My new company is using something called cordova - not a very cool one but serves the purpose. The native experience of an app cannot be matched by cordova, not to mention the heavy javascript framework we are using.
One big challenge we are facing is how to debug the client-server issues. I come up with an idea of intercepting all the HTTP(s) calls by using a custom NSURLProtocol implementation such that I can print all the http request and response into log file. This sounds like a simple stupid idea but it works generally good until when we start to send POST request to server in the UIWebView. The time required to post anything to server is almost exact 10 seconds. Also, the request will be considered failing from the javascript perspective. This breaks most of our features and one of my engineer worked till 2AM then figure out my change is causing the problem and I have to back out my change.
I started to investigate the problem. It just doesn’t make sense. I added a lot of logs to the custom NSURLProtocol class, which immediately I noticed a lot of strange behaviors like the canInitWithRequest method is called many more times than others, and the pattern is also different when the POST is sent - it actually kind of create the request twice. I carefully examine the object IDs of all the request objects etc but didn’t find a clue. The startLoading method, however, is called only once. After that, there is exact 10 seconds delay before the connection:didReceiveResponse delegate method is called.
The bad part about iOS is that it is pretty hard to debug this kind of problem. You don’t have the source code of the system so you have no idea what is going on. I cannot even have a nice stack with a breakpoint. On the other hand, it seems the iOS networking library is fully asynchronous so you don’t see a socket read anywhere in any thread (unlike android, which usually one of the thread will be on socket operation for apache http client or URLConnection).

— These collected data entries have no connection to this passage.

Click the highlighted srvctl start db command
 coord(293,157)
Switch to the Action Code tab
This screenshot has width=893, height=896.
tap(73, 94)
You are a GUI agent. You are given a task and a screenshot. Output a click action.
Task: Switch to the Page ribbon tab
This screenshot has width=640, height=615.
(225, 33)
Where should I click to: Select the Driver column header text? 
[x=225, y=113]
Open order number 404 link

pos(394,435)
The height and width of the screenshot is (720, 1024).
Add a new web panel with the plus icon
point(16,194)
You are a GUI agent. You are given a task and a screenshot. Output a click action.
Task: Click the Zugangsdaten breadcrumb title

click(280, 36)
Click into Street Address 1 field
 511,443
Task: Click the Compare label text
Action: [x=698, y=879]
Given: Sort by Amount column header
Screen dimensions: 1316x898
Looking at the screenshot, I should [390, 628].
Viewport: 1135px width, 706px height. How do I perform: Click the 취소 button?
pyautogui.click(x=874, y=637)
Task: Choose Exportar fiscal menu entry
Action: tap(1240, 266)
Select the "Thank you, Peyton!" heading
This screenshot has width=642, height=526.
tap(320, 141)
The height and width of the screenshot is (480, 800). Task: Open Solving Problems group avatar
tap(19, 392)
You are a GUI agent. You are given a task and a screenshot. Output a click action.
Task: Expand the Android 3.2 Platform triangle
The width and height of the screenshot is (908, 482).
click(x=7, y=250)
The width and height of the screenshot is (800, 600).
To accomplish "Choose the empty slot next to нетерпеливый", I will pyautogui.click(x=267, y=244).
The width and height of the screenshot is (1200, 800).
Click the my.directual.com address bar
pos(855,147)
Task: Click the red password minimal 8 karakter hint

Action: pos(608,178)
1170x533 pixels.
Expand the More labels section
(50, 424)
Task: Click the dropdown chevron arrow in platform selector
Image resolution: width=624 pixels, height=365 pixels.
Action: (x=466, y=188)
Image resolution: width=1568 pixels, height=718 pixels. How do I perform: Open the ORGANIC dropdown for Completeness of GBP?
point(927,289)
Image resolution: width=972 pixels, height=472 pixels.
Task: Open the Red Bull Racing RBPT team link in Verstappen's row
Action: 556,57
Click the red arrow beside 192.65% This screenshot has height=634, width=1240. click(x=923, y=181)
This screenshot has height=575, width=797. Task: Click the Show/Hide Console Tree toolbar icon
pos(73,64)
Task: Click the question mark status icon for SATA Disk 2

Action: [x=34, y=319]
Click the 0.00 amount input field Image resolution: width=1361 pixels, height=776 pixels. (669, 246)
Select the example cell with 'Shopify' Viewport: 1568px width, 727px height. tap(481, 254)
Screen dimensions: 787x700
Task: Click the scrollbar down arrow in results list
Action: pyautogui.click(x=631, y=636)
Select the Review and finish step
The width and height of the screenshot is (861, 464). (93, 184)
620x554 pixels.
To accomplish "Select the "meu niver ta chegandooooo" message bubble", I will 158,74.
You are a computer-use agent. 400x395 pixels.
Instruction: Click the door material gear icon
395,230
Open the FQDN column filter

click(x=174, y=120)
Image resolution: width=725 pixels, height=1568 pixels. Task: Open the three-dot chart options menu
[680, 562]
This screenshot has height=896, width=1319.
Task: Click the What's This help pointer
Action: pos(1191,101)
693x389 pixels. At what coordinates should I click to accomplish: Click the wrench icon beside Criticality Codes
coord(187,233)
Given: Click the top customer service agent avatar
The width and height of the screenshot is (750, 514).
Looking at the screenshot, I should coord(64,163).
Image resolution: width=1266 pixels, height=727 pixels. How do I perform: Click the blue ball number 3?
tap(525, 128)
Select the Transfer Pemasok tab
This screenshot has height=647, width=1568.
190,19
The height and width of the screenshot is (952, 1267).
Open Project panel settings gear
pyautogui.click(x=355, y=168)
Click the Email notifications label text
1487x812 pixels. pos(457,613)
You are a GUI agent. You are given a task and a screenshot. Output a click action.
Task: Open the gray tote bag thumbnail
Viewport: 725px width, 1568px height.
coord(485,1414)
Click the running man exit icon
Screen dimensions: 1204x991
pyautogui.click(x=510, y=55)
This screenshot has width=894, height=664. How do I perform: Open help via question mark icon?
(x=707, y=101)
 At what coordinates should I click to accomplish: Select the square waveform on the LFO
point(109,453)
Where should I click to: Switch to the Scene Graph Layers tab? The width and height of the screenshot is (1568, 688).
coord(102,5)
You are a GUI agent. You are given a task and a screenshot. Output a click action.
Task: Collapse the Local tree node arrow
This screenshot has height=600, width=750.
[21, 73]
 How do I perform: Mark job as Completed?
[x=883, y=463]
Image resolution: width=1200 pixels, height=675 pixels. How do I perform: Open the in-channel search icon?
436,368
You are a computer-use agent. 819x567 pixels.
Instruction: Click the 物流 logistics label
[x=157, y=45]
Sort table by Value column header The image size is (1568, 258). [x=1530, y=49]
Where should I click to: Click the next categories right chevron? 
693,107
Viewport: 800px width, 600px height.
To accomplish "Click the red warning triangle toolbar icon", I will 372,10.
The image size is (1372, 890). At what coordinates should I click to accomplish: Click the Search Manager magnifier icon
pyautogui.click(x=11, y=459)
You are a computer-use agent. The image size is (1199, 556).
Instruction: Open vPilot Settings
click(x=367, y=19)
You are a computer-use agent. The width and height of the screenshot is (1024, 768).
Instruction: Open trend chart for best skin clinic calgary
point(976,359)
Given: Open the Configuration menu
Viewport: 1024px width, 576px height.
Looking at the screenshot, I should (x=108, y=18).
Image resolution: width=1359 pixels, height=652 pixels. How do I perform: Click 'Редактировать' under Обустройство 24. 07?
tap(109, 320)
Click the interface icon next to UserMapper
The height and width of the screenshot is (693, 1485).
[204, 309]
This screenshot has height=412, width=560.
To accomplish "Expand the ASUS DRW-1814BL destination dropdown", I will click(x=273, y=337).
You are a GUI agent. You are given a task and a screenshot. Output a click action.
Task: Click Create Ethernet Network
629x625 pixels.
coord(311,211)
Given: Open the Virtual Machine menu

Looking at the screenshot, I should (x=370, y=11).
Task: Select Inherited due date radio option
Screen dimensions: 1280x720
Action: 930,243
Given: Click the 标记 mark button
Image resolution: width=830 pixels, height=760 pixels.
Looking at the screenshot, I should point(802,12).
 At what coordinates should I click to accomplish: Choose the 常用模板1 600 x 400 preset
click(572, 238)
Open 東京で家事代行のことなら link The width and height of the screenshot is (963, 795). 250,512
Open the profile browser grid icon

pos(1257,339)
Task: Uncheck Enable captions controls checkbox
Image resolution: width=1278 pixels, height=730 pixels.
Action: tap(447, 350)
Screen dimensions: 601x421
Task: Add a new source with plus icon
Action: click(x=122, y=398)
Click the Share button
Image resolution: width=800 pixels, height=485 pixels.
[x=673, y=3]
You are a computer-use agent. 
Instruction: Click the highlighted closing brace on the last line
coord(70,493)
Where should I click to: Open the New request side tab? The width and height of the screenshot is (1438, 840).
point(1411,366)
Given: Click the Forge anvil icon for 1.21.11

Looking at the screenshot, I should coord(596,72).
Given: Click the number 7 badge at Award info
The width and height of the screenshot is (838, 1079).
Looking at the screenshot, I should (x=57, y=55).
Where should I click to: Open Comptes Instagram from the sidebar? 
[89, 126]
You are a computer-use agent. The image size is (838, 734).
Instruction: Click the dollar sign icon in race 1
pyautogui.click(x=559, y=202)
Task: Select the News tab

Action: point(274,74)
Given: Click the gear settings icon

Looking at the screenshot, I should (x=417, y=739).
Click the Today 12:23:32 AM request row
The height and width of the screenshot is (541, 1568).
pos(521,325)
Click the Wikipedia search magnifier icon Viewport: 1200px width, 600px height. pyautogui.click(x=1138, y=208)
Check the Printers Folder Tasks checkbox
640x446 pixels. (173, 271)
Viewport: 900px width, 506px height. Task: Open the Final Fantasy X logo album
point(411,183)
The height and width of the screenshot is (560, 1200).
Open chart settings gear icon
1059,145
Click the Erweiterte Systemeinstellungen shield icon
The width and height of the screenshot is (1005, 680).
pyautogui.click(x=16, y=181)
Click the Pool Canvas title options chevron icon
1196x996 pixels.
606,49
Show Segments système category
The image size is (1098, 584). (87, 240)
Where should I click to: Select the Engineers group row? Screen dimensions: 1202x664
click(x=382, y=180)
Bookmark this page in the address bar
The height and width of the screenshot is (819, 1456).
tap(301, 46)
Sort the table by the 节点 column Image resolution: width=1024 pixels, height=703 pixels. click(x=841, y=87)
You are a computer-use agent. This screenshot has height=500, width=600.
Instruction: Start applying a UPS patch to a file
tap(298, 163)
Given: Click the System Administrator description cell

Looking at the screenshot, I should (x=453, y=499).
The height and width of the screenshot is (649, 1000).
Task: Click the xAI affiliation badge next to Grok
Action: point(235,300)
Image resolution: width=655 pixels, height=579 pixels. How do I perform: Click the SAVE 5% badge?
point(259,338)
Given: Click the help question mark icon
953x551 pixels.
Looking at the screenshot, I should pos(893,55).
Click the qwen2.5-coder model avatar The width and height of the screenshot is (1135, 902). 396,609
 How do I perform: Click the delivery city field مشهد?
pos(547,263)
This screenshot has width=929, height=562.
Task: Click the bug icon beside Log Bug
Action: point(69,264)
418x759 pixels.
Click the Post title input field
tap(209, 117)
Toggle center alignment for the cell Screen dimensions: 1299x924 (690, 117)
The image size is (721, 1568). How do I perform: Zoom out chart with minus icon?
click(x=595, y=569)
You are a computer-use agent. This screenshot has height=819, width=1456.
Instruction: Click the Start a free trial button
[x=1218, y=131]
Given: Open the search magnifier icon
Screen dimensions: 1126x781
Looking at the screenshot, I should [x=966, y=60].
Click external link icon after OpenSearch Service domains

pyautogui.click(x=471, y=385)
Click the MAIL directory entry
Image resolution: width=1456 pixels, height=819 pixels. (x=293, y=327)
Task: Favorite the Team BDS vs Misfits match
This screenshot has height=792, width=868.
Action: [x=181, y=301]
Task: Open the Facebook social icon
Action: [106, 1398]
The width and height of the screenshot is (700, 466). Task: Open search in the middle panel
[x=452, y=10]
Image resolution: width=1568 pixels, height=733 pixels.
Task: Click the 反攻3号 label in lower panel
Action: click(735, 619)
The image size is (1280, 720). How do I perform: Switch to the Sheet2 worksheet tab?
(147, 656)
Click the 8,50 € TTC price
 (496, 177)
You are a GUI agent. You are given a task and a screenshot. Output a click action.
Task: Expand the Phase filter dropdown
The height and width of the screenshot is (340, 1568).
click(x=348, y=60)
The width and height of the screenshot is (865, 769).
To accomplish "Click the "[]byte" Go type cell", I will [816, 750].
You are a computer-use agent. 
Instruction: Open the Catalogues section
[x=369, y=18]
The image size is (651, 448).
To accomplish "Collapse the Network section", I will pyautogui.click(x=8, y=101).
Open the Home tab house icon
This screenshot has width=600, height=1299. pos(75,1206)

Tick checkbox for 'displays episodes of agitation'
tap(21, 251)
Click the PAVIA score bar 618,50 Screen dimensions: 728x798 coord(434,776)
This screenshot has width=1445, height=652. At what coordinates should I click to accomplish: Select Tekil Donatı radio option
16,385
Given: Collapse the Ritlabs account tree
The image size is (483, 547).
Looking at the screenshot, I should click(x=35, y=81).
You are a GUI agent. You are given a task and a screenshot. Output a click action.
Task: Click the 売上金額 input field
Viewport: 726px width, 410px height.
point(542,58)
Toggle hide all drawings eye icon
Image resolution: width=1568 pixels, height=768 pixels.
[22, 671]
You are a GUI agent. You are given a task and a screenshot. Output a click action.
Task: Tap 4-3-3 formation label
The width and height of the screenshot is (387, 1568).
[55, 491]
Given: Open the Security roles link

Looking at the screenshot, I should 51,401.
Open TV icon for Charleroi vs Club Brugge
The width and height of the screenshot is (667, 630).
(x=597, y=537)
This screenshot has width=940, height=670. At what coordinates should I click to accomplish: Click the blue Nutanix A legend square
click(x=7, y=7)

More carefully google search indicates that the multiple call to canInitWithRequest should be fine. It is the way the URL loading system works and it is trying to determine what is the best way to handle the request. It must be something wrong with the special POST method we were using. I decided to create a simple application with a simple cordova application to reproduce and isolate the problem. The funny thing is, with the simplified application, the problem disappears.
I only get a clue during my dream last night. Our javascript must be using some strange code, like, synchronous HTTP request. Tested an HTTP request with sync status set - yes, problem reproduced. The request cost exactly 10.134 seconds while the 134ms is the real request time.
I have not much idea about how apple handle this 10 seconds timeout. I only remembered some strange comment from one of apple’s own sample code of " CustomHTTPProtocol". The comment said:
// Calculate our effective run loop modes. In some circumstances (yes I'm looking at
// you UIWebView!) we can be called from a non-standard thread which then runs a
// non-standard run loop mode waiting for the request to finish. We detect this
// non-standard mode and add it to the list of run loop modes we use when scheduling
// our callbacks. Exciting huh?
//
// For debugging purposes the non-standard mode is "WebCoreSynchronousLoaderRunLoopMode"
// but it's better not to hard-code that here.
I put the exact same code as this example did and it fixes the problem. Basically, one should not run the NSURLConnection on the WebCoreSynchronousLoaderRunLoopMode. I may need dig further into this NSRunLoop and scheduleInRunLoop:forMode method, but for now, I’m satisfied. The big surprise is this problem has not been fixed by apple till today’s iOS 7.1.